Using Python3.7 and the currently most updated version of Pandas. I have a dataframe with the following datatypes: [category, float, object(text)] all i want to do is fill NaN values for the entire dataframe at once.

What ive been doing on my own is going one-by-one through every single column (hundreds at a time) and grouping columnnames into lists organized by datatype. Then setting that list of columns with pd.astype(datatype). this was extremely tedious and inefficient, as i still continue to get back lots of errors. Ive been doing it this way for months, but now i have excel sheets with arbitrary data to read in, and considering the size of the dataframes im beginning to work with (+/-400k) its unrealistic to continue that way.

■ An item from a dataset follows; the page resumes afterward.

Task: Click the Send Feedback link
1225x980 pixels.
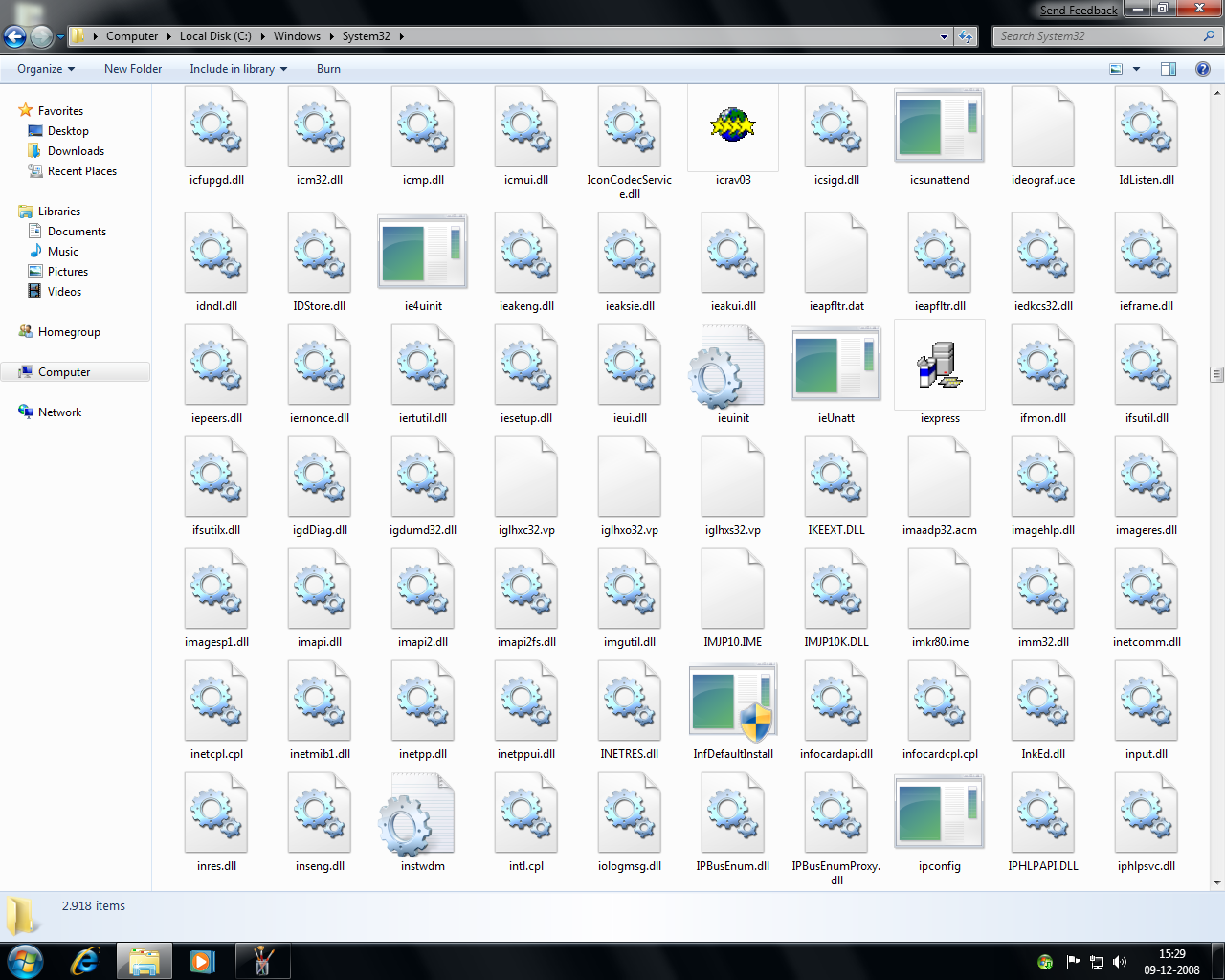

For the dtypes "category" and "object(text)", i want to fillna with the string 'empty'. And for float dtypes, i want to fillna with 0.0. At this point in my project, I am not yet interested in filling with mean/median values.

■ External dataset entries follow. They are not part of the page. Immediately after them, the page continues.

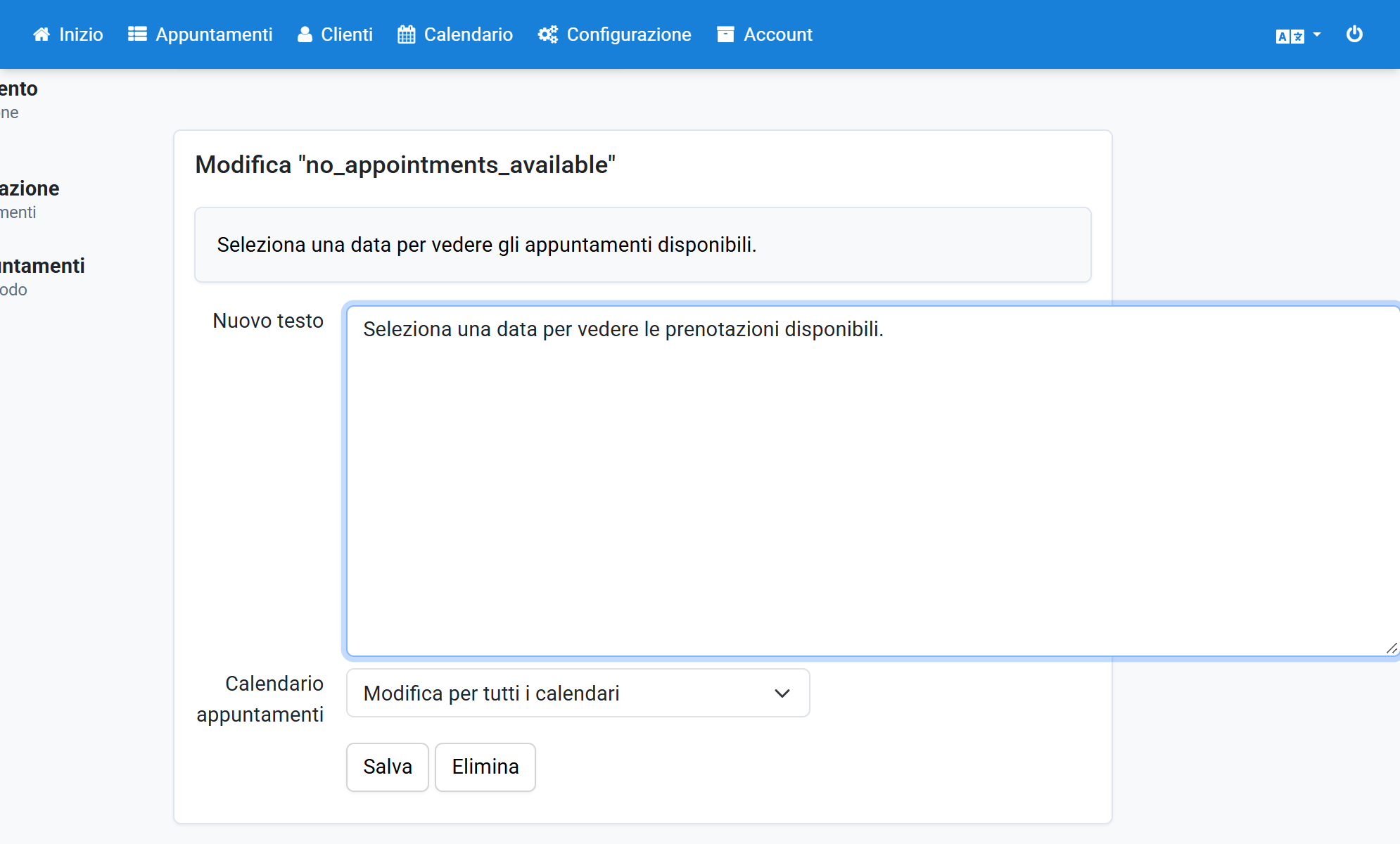Go to Inizio home link
This screenshot has height=844, width=1400.
click(81, 34)
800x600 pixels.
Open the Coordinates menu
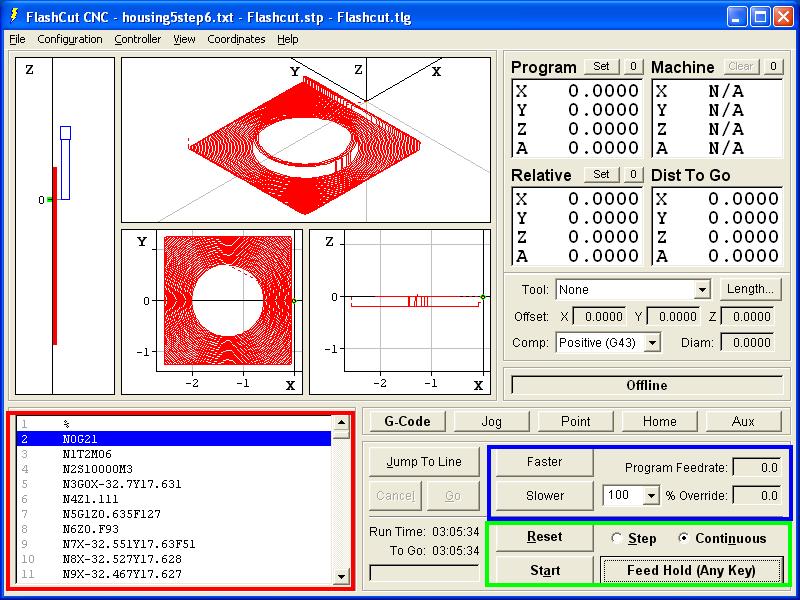(236, 39)
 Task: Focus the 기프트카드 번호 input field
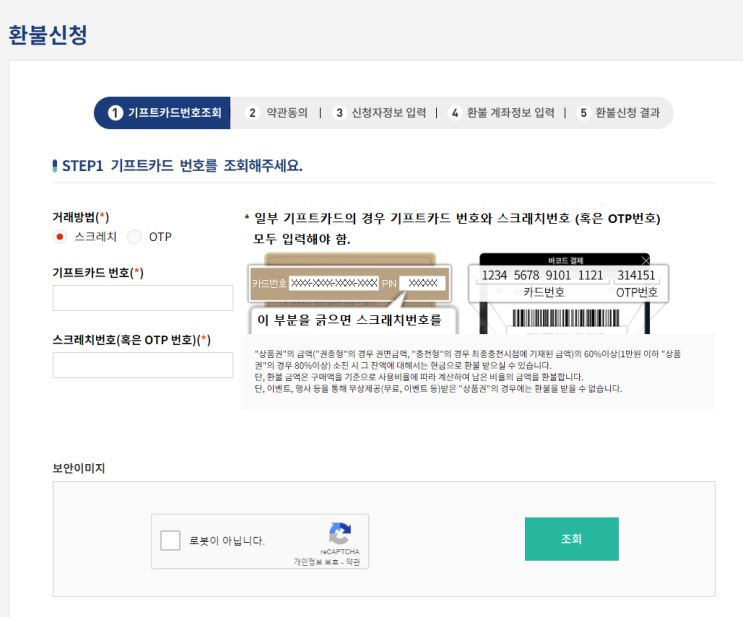click(x=142, y=298)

Ideally I would like to achieve this with something simple like:

df.fillna_all({'float':0, 'category':'empty', 'object':'empty'})

please help!

  • It would help to see a sample input and expected output as well as code to make a [mcve], since your description isn't entirely clear. That said, [select_dtypes()](https://pandas.pydata.org/pandas-docs/stable/reference/api/pandas.DataFrame.select_dtypes.html) seems applicable – G. Anderson Dec 17 '20 at 16:55
  • Ill edit the question to include your suggestions thanks. As far as i understand select_dtypes will only select columns that have previously been defined as a specific type. when i ran df.select_dtypes(include=['float64']).columns.tolist() no data was returned, even though clearly there are columns that are float value. – data_the_goonie Dec 17 '20 at 17:03
  • In that case, please provide more information about how you're currently setting the dtype, since otherwise it's really hard to know how to help. See also [How to make good pandas examples](https://stackoverflow.com/questions/20109391/how-to-make-good-reproducible-pandas-examples) – G. Anderson Dec 17 '20 at 17:44

1 Answers1

1

I think this is exactly what you need:

1) To fill in the categorical variables with 'empty', you can do:

# Identify the columns in your df that are of type Object (i.e. categorical)
cat_vars = [col for col in df.columns if df[col].dtypes == 'O'] 

# Loop over them, and fill them with 'empty'
for col in df[cat_vars]:
    df[col].fillna('empty',inplace=True) 

2) To fill in the numerical variables with 0.0, you can do:

# Identify the columns that are numeric, AND have at least 1 nan to be filled
num_vars = [x for x in dat.columns if dat[x].dtypes !='O' and dat[x].isnull() > 0] 

# Loop over them, and fill them with 0.0
for col in df[num_vars]:
    df[col].fillna(0,inplace=True) 

For the future, if you are interested in filling the numeric variables with mean or median:

for col in df[num_vars]:
    df[col] = df[col].fillna(df[col].median()) # or replace with mean() for mean     
sophocles
  • 13,593
  • 3
  • 14
  • 33